So, bread dough or all-purpose? 

thanks, 

Sal.


----------



## the-boy-nurse (Aug 9, 2010)

Wow pizza in a toaster oven, color me impressed. As far as flour goes the question of quality is not so much bread flour to all purpose but rather bleached or unbleached. White flour doesn't start out white, but yellow. It turns white if properly aged, or if it is bleached. Properly aged flour has a higher gluten content. The designation bread flour indicates it is not bleached (at least in America). All-purpose flour can be either. If the all-purpose flour is bleached by all means use the bread flour, which is likely more expensive. If the all-purpose flour is unbleached it should serve the purpose of pizza dough just fine, and is likely cheaper.

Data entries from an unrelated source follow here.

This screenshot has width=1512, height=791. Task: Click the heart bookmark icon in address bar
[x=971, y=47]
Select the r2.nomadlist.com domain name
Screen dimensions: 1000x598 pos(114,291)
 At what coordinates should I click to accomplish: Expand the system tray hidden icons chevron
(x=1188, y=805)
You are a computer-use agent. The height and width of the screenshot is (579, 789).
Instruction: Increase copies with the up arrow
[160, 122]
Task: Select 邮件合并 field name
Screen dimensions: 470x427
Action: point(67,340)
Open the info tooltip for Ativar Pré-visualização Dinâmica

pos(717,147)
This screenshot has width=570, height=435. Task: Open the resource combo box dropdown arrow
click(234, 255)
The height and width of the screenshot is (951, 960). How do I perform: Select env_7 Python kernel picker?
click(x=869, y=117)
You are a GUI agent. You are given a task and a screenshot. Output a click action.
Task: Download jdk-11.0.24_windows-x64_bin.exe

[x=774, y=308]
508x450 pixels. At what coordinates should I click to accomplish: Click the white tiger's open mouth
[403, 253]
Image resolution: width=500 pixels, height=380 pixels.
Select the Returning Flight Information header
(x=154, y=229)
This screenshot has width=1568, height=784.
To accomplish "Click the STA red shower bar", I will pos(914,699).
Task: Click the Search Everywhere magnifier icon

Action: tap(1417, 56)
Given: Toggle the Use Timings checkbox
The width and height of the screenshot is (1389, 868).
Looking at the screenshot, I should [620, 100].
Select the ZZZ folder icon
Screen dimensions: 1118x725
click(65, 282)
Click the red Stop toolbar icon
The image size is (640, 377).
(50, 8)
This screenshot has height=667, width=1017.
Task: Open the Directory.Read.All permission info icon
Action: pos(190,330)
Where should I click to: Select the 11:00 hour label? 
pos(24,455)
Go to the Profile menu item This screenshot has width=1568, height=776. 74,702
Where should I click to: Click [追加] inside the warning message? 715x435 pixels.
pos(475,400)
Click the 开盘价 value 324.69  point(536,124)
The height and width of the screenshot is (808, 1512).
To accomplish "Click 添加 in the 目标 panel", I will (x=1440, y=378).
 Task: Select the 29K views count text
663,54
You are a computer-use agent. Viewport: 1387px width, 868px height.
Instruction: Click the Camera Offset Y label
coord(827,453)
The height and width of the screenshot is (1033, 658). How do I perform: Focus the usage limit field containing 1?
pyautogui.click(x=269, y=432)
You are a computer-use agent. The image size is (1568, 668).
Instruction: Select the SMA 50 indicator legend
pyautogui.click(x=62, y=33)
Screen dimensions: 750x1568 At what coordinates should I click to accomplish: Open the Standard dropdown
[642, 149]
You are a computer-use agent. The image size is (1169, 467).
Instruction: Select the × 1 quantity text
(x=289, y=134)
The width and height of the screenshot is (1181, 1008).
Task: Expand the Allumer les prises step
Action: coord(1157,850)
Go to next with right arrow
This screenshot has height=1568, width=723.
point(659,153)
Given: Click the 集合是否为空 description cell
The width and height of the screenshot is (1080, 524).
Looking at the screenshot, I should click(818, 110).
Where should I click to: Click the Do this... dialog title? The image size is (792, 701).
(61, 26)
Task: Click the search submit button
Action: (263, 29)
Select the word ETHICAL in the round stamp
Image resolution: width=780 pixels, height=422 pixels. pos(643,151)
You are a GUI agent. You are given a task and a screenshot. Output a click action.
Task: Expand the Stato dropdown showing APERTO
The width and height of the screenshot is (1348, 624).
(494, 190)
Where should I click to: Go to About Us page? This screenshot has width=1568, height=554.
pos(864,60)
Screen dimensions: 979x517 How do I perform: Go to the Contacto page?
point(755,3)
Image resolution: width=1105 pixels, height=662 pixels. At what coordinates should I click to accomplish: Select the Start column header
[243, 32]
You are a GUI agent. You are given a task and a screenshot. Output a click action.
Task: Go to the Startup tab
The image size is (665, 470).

On a side note, if you find pizza in a toaster oven limiting (Lord knows I would) Try grilling it. Here is a thread regarding just that, and I'm sure it's not the only one.


----------



## petemccracken (Sep 18, 2008)

Interesting, and all this time I though "bread flour" was higher in protein than all-purpose, I didn't realize it had anything to do with "bleached" or "unbleached", I guess one learns something every day.


----------



## boar_d_laze (Feb 13, 2008)

Bread flour IS higher protein than AP flour. However, there are no hard and fast national standards. A few APs (notably King Arthur) would be considered "bread" where local AP flour (the South) is relatively low in protein. The particular type of proteins we're talkin' about in wheat flour ARE glutens.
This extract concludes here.